(Pixel coordinate grounding data)
########################################

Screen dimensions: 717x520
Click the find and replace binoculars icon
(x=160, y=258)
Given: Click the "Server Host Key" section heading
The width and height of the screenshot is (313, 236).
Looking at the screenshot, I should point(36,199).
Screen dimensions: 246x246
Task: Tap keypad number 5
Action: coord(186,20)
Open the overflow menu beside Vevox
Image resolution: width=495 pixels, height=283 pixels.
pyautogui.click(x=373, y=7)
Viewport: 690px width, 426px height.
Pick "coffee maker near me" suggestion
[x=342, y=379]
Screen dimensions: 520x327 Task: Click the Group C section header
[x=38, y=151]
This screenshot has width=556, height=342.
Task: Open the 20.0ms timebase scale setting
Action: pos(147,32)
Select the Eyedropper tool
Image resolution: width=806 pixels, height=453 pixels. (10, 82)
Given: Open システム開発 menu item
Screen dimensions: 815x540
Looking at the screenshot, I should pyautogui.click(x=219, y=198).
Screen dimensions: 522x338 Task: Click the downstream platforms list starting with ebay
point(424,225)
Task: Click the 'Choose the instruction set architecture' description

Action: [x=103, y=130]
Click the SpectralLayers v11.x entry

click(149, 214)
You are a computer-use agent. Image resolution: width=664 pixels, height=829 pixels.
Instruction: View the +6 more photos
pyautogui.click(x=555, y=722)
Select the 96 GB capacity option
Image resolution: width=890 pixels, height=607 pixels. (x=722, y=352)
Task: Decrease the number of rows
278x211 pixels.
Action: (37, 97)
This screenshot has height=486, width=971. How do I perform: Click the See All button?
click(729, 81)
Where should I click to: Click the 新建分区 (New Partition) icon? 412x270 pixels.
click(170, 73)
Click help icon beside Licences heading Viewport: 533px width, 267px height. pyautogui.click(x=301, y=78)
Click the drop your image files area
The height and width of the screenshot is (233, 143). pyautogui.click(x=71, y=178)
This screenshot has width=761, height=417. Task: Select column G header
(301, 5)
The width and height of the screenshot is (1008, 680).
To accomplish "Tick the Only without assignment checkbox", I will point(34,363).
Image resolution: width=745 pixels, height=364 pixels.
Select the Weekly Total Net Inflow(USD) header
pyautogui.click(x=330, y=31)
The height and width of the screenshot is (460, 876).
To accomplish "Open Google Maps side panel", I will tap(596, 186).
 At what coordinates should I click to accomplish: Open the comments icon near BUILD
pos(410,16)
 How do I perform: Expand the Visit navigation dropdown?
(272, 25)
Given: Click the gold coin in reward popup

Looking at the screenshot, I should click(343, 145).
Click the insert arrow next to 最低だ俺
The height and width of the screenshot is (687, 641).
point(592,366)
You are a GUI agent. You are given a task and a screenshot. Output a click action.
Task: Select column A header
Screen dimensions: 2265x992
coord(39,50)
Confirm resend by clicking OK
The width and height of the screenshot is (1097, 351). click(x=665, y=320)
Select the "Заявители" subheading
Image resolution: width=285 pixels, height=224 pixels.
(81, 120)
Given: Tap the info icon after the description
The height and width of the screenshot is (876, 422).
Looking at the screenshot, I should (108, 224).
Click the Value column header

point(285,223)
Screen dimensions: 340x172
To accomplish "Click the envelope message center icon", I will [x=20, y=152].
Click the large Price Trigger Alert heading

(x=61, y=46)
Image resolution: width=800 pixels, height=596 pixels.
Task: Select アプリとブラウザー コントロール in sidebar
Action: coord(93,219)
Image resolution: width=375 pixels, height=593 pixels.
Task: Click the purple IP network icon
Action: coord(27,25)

########################################

[Task instructions] In the entries above, identify each line that includes the string "agent", then copy it.

[Answer to this problem]
You are a computer-use agent. Image resolution: width=664 pixels, height=829 pixels.
You are a GUI agent. You are given a task and a screenshot. Output a click action.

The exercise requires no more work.